Connecting people, culture and nature
Providencia, Cd. Obregon – Sonora, Mexico 1996
After a couple of years, working in the poor colonias of Ciudad Obregon, Sonora, Mexico, we gained a substantial amount of experience with local materials such as the clay from the region, straw, a bamboo-like reed called “carrizo, palm for thatching and developed a relationship with a large extended family of many capable builders. With that as a foundation we went to work on a ”5,000 sq. ft. office building for the Sonoran branch of Save The Children. After two years of hard work, the result was an innovate and unique building that provided an incredible learning experience for all involved.
The design for the building began as little more than a sketch on a crude piece of paper, the engineering was done by Emiliano Lopez, a builder with 35 years experience at the time, who made all the calculations for the concrete in his head. He and his brother Teodoro directed a crew made up of several teenagers from along with women and children. It’s construction exemplified a way of building unlike modern construction in the developed world.
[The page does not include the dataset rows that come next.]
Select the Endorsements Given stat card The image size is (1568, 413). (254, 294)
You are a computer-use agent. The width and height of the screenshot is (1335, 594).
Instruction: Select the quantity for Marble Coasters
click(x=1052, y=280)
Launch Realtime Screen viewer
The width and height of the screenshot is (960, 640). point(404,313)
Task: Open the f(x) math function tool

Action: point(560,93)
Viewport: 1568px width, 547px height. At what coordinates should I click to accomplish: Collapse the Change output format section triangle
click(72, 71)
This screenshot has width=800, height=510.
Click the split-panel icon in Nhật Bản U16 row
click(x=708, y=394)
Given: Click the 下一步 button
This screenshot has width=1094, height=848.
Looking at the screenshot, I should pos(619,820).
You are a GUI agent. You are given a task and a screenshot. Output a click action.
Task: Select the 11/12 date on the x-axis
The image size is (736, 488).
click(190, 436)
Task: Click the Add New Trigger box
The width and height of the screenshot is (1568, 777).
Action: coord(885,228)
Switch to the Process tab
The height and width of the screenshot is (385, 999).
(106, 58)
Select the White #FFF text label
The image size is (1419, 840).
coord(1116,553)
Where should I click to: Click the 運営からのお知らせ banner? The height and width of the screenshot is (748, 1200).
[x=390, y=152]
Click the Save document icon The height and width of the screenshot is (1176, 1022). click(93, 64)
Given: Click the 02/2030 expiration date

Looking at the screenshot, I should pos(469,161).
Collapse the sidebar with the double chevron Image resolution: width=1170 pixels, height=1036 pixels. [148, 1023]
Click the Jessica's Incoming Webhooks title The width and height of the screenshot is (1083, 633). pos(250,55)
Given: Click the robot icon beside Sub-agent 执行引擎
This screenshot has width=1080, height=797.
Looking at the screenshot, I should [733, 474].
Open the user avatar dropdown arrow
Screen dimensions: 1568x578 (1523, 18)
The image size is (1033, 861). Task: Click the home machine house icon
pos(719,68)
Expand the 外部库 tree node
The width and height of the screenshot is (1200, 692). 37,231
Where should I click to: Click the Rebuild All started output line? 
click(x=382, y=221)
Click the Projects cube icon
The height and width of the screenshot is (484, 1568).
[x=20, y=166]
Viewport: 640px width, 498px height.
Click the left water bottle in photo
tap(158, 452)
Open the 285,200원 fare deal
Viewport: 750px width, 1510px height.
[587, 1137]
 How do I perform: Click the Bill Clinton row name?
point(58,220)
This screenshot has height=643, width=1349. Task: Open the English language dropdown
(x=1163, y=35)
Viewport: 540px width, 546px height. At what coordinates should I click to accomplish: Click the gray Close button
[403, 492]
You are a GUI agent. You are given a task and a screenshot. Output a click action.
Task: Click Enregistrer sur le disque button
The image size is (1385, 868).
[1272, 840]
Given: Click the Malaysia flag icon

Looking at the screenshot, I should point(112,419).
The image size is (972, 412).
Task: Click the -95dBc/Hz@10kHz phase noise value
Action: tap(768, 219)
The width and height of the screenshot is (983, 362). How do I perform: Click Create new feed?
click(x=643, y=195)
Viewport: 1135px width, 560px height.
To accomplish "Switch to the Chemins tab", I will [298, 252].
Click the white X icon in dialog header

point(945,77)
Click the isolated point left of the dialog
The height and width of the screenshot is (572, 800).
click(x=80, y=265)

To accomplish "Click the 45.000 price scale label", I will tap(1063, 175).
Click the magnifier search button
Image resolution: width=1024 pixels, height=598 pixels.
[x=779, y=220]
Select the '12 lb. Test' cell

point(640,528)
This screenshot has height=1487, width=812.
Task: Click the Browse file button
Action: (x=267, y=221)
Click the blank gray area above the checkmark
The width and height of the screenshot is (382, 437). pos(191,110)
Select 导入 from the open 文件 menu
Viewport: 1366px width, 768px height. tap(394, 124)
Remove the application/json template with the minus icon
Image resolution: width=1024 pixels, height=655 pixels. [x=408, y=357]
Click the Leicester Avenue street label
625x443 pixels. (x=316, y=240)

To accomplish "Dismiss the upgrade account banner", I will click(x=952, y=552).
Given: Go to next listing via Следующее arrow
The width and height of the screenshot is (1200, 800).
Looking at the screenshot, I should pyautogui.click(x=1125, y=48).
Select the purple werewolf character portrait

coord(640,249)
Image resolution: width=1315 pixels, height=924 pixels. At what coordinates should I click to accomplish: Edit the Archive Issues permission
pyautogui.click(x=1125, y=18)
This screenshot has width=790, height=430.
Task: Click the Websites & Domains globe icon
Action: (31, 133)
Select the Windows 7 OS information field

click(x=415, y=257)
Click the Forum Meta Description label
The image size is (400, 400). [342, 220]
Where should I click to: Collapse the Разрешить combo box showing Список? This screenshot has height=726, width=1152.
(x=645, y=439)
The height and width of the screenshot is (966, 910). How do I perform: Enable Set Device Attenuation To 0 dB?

The varying ceilings and roofs is one of the most unique aspects to the building. Every room had a different configuration. Some of the most innovative were vaults done with carrizo reed and clay. Other variations utilized a combination of natural materials with materials utilized in conventional, modern Mexican construction.
A unique part of the project was that the only machinery utilized was a concrete batch mixer, which only appeared when it was time to make a pour for a roof, and one ½ inch drill for mixing clay paints for the walls. Everything else consisted of hand-powered tools.
As with all our projects in Mexico, there were many lessons that we learned. This was the first place that we learned the importance of providing a sufficient break and distance between the clay plasters and the ground. Lack of makes for easy termite access. Another was a lesson we learned many times over, that attempting to apply lime plaster over an earthen substrate was very unpredictable at best. Despite these few flaws, all things said and done, it remains a very special and organically beautiful building.